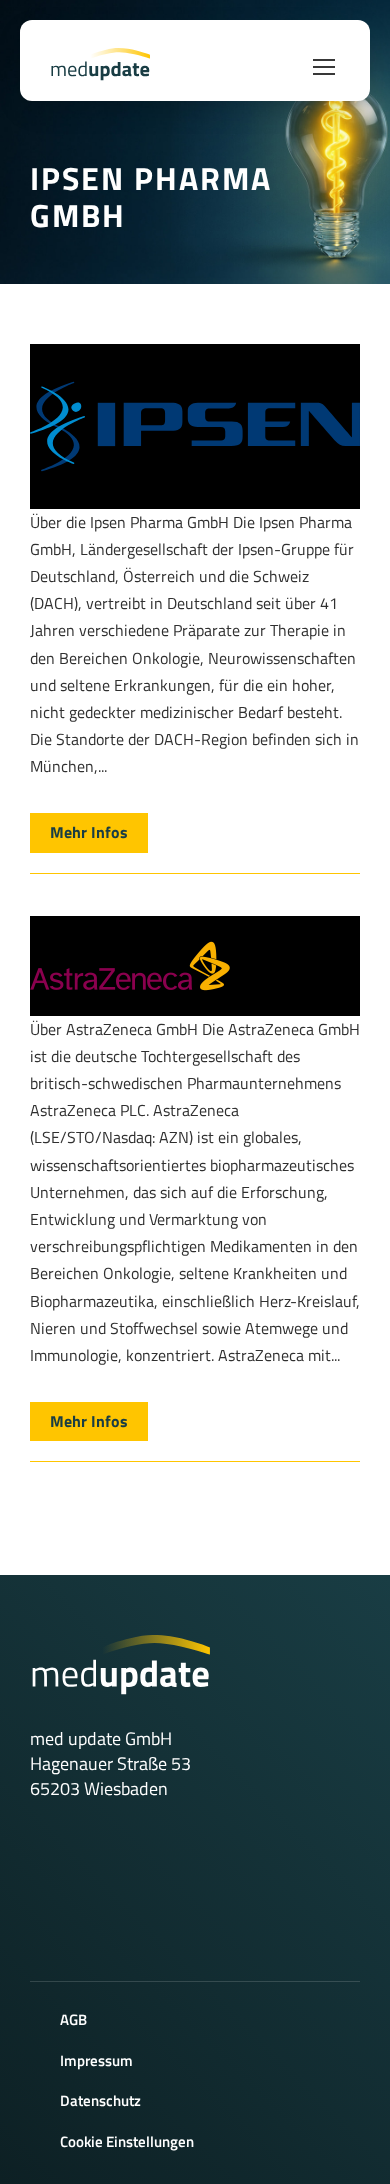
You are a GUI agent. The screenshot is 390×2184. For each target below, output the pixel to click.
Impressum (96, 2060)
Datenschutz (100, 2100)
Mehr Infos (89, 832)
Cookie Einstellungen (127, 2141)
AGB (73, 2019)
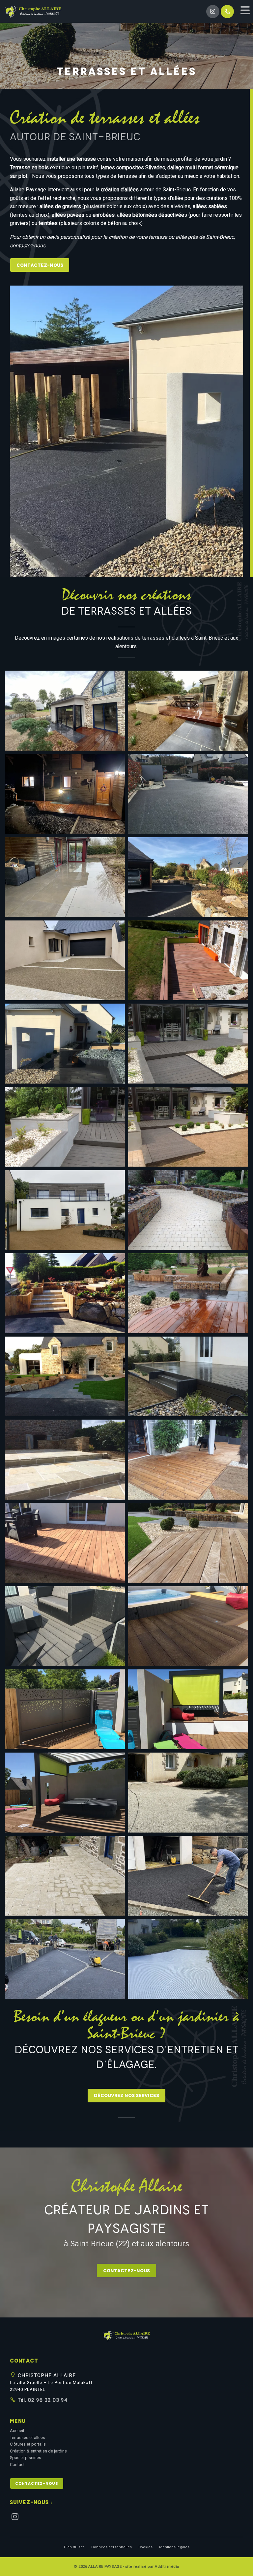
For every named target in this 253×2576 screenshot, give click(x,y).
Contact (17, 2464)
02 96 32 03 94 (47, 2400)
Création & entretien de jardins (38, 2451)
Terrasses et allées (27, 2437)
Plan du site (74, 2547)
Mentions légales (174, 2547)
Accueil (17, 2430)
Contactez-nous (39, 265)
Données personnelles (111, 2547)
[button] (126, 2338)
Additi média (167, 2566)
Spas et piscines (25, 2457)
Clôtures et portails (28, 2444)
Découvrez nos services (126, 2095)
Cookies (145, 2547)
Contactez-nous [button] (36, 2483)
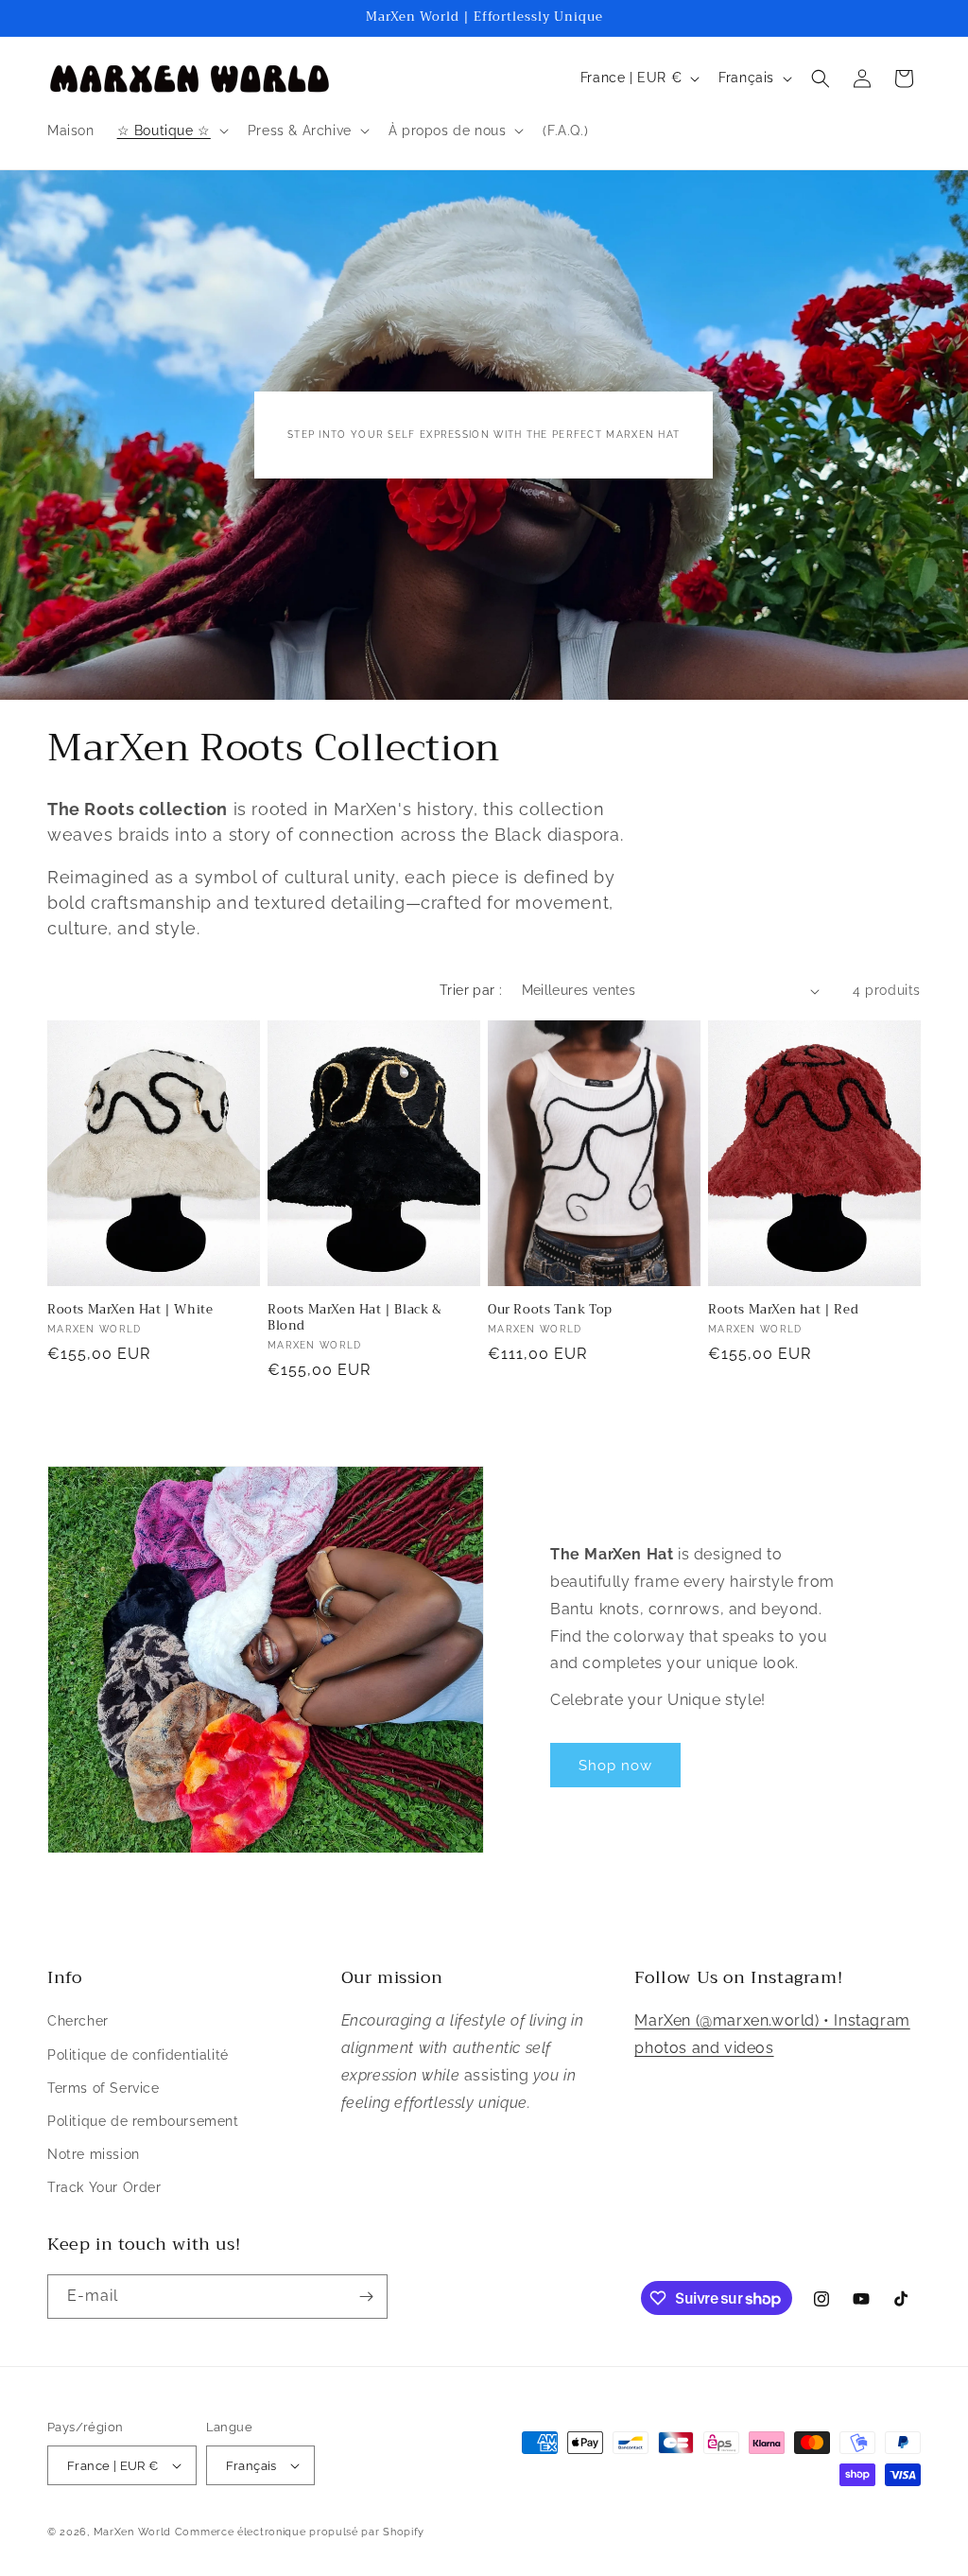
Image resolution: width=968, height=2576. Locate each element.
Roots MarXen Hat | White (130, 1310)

--*--

TASK DIRECTIONS:
Every line of the records above should be reproduced exactly, with no pictures included.

EXERCISE RESULT:
You are a GUI agent. The screenshot is 390×2184. For each target below, output the pixel to click.
Impressum (96, 2060)
Datenschutz (100, 2100)
Mehr Infos (89, 832)
Cookie Einstellungen (127, 2141)
AGB (73, 2019)
For every named target in this 253×2576 screenshot, give click(x,y).
Contact (17, 2464)
02 96 32 03 94 (47, 2400)
Création & entretien de jardins (38, 2451)
Terrasses et allées (27, 2437)
Plan du site (74, 2547)
Mentions légales (174, 2547)
Accueil (17, 2430)
Contactez-nous (39, 265)
Données personnelles (111, 2547)
[button] (126, 2338)
Additi média (167, 2566)
Spas et piscines (25, 2457)
Clôtures et portails (28, 2444)
Découvrez nos services (126, 2095)
Cookies (145, 2547)
Contactez-nous [button] (36, 2483)
Image resolution: width=968, height=2576. Locate each element.
Roots MarXen Hat | White (130, 1310)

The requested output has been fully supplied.